Red Light District has eight acts scheduled for that night, and Ñaka Ñaka is one of them. Fog slips into the low-ceilinged room as the Brooklyn audio toggler entrances 20 people intensely focused on the beat he’s growing. Some — shirtless or not — bounce erratically and uncomfortably, as if they don’t have a choice. The sound quality of the set-up is unbelievably clear for a DIY show, and much of the room is hypnotized by the noise, focusing on the guy behind the laptop with an unwavering stare. It’s a moment.
Afterward, the lights are lifted and Frank continues bartending. Ñaka Ñaka retreats to the corner for an extended makeout session.
…
In the past, Far Rockaway in Queens has been romanticized as the sweltering, carefree party spot in the Ramones’ song “Rockaway Beach.” It’s a retreat that removes you from the rest of New York City, like traveling back in time. You can ride the subway all the way to the end to get there, or shell out for a bus that gives you beer on your journey from Williamsburg, past JFK Airport, over the causeway, and into a beach town. Many natives make a living by catering to the weekenders, who come to play in the summer, but usually ignore Far Rockaway come wintertime. The truly dedicated stick through the snow.
It’s not hard, not far to reach, we can hitch a ride to Rockaway Beach
Up on the roof, out on the street
Down in the playground, the hot concrete
Bus ride is too slow, they blast out the disco on the radio
Rockaway still has that ‘70s appeal. Twenty miles from the headache-inducing Manhattan rush hour, Rockaways buses move at their own pace. In the summer, sand, hot-to-the-touch from the unrelenting sun, spills over onto asphalt. The streets are cracked, and the parking lots are abandoned. It’s where legendary rock poet Patti Smith found peace in a new bungalow just weeks before Superstorm Sandy hit in 2012. It’s where the community of families, artists and beach bums rebuilt their town after Sandy’s floods wrecked everything.
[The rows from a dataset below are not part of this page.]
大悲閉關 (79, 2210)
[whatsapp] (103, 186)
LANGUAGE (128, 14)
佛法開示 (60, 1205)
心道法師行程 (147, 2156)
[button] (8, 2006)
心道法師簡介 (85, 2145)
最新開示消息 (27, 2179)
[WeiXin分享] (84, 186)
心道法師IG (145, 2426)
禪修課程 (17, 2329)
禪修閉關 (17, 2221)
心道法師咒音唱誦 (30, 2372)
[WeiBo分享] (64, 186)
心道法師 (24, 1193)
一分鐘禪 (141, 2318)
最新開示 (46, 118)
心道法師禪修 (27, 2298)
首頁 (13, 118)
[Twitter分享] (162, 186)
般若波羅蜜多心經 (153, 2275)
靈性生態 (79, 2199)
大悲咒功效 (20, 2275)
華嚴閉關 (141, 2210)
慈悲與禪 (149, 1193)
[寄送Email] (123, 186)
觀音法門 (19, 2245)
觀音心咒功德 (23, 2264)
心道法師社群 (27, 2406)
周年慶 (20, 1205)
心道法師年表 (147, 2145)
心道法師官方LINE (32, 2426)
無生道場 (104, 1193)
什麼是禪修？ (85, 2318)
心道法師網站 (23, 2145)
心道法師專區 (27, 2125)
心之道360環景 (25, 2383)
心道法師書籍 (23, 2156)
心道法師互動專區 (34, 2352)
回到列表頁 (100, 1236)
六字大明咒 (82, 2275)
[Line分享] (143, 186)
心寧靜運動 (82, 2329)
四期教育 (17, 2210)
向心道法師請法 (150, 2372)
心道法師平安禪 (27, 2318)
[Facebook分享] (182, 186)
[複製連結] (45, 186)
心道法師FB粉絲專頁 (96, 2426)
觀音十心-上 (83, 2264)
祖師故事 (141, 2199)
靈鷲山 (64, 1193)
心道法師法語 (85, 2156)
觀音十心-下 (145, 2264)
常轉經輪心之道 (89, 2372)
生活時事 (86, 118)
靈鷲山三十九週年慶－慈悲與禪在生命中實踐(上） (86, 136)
Nearly 40 years after the Ramones sang about hitching a ride to Rockaway Beach, many artists are doing just the same. They escape to quiet apartments and find concentration in isolation, while banding together and lifting up other artists in the community. Musicians have found a haven in Rockaway.
…
Earlier this summer, Natalie Mering, the smooth-voiced folk musician better known as Weyes Blood, suggested I visit Red Light District. “It only appeals to a certain die-hard music fanatic,” she said as we sat by the Atlantic Ocean on a near-perfect afternoon. Although now she’s currently living in Southern California, where she grew up, she used to hang out at Red Light when she took up residence on the beachside of Far Rockaway. When we met up, she was visiting New York City for a one-off show and crashing with her friend Mac Demarco, who lives not too far away from Red Light. She was a bit hung over from her birthday party the night before, which called for some light beach grub and freshly blended green juice.
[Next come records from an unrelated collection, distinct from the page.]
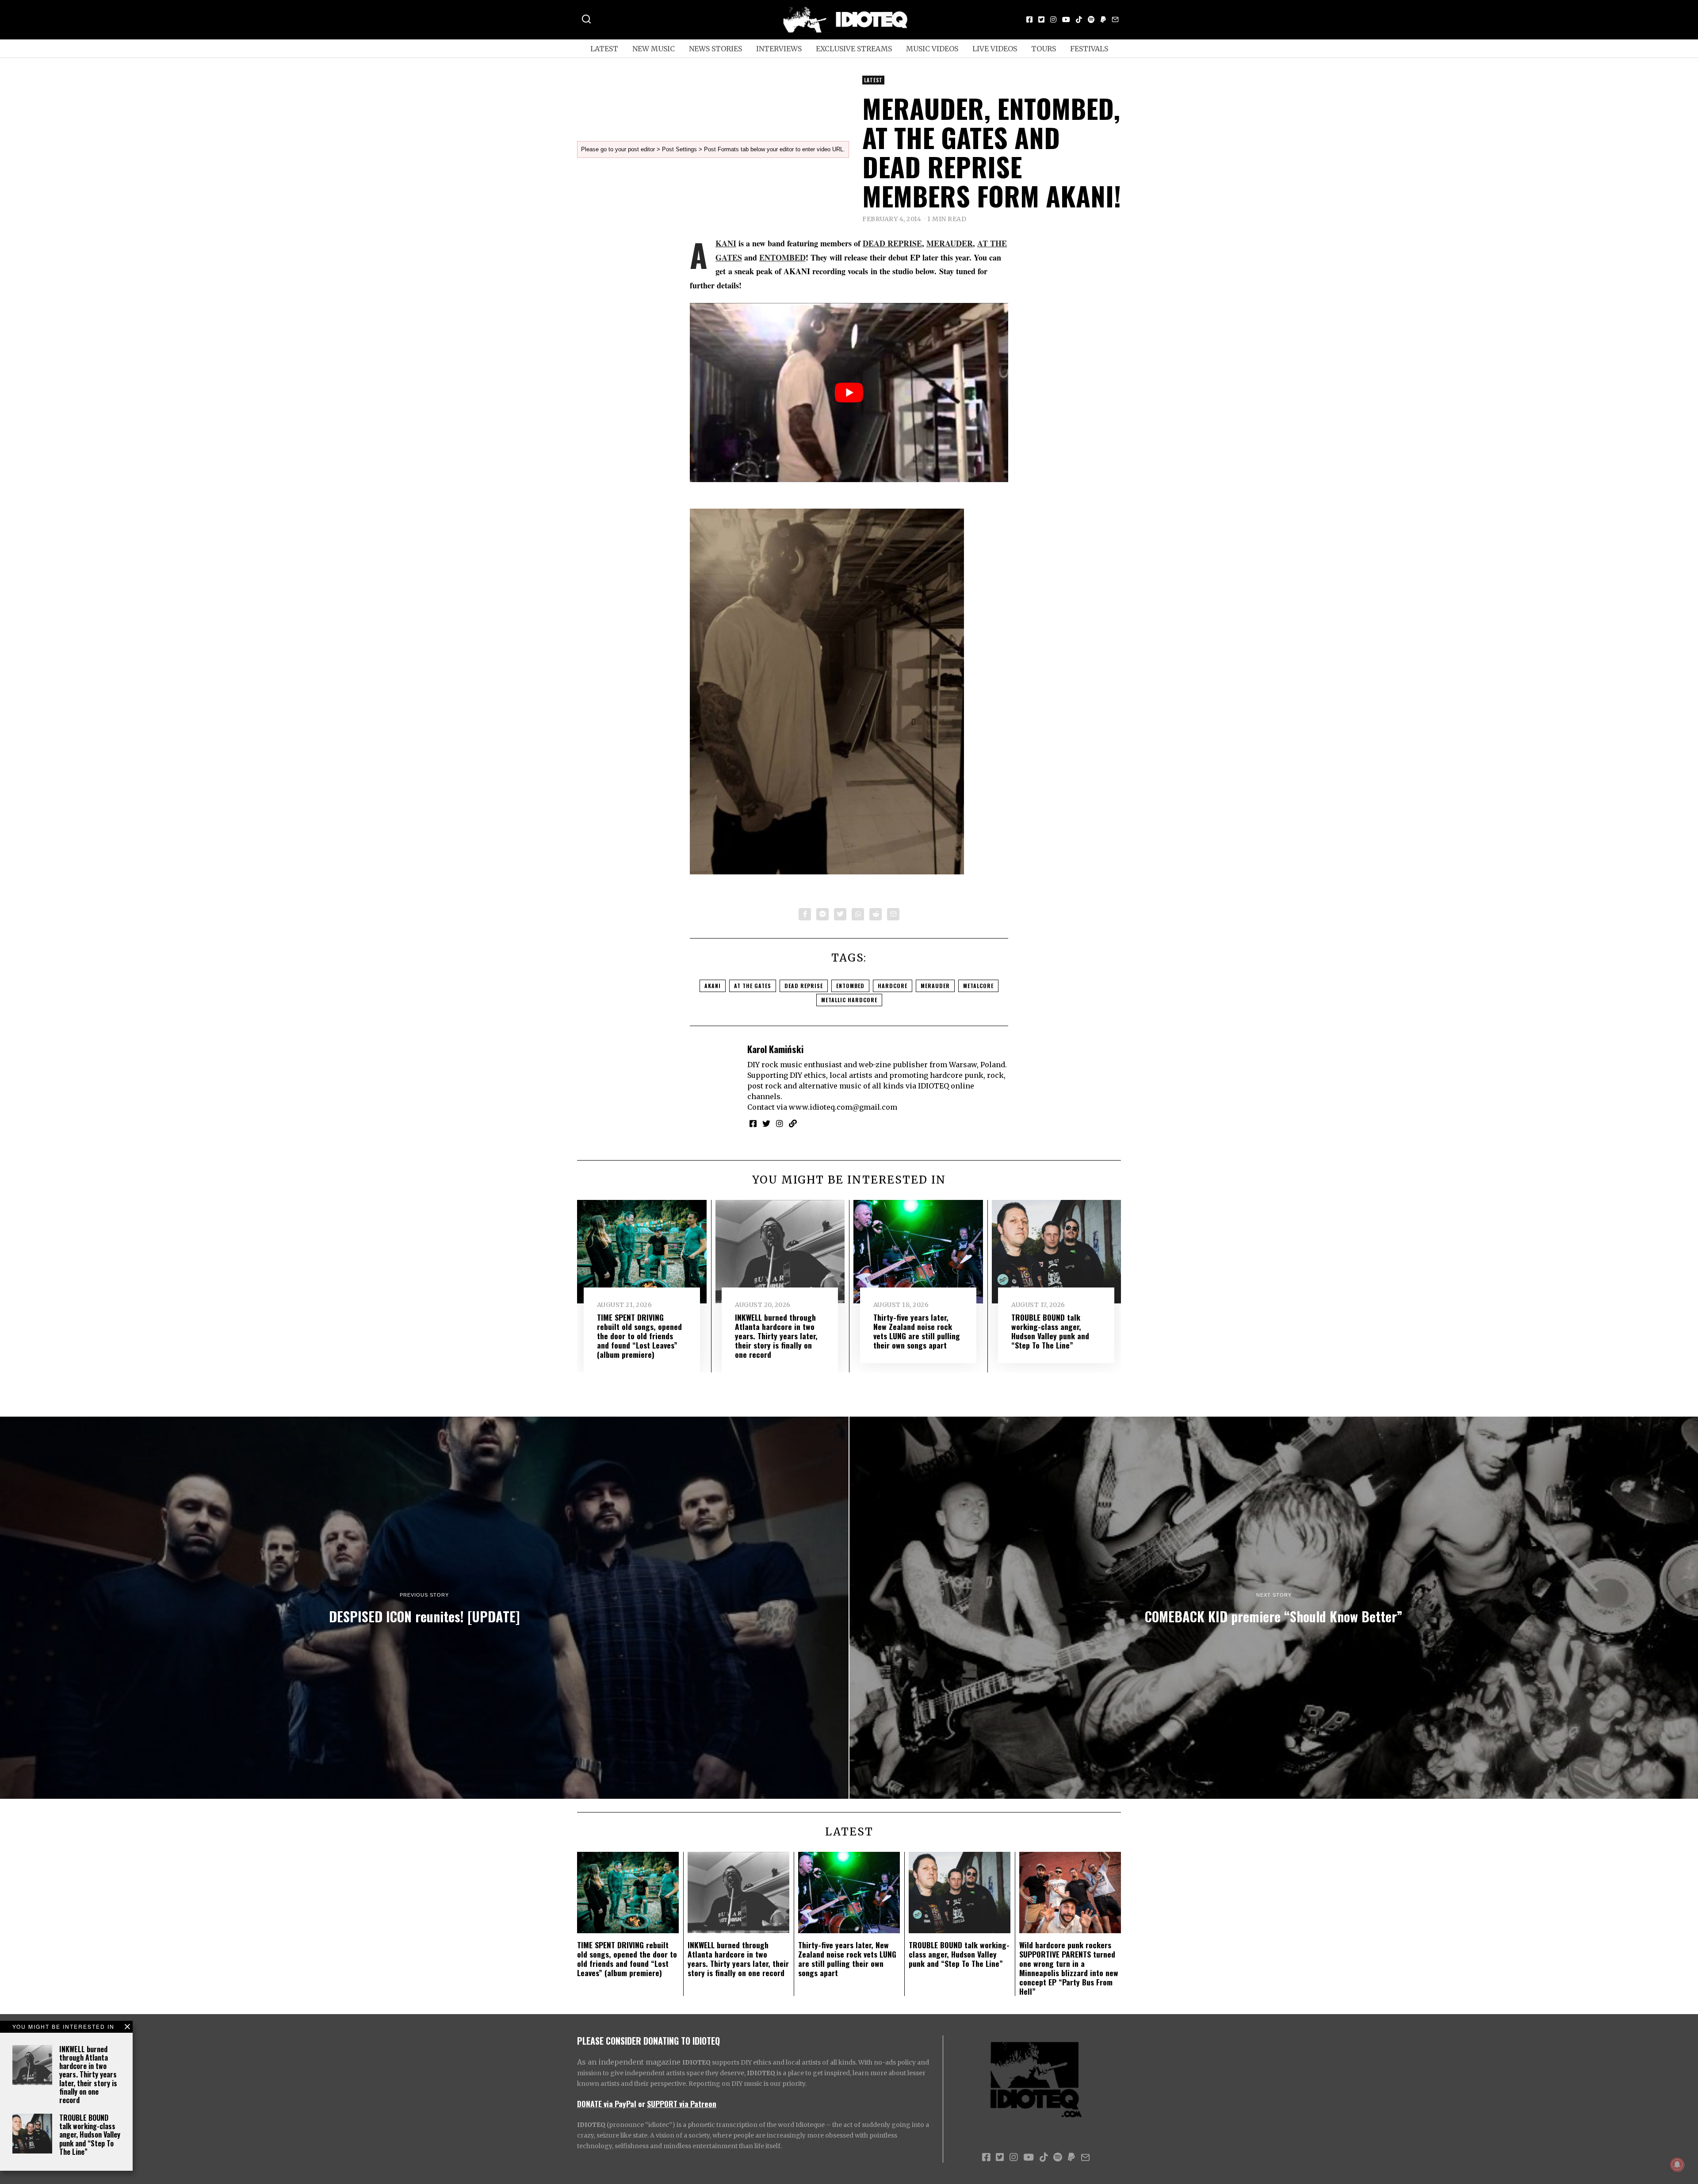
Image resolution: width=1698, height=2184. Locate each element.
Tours (1043, 48)
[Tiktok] (1079, 19)
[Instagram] (1053, 19)
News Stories (715, 48)
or (641, 2103)
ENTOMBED (782, 257)
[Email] (1115, 19)
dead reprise (803, 985)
Mering moved to Rockaway a few years ago after hearing romantic stories about surfing and making music near the beach from MGMT’s Andrew VanWyngarden, who has his own house and studio set-up just one block from the ocean. It was around these parts where she recorded her 2015 album Cardamom Times (and on Oct. 21, she’ll be releasing Front Row Seat to Earth on Mexican Summer).
“It’s like Venice in the 1970s,” Mering says from the boardwalk, gently spearing her styrofoam bowl of ceviche with a plastic fork. “It’s still kind of affordable. There’s still more run-down zones where anything goes. There will be like a busted basketball court and then a beautiful beach. You can go surf, but then you go to the bodega and get a hoagie. And that’s something that doesn’t exist anywhere.”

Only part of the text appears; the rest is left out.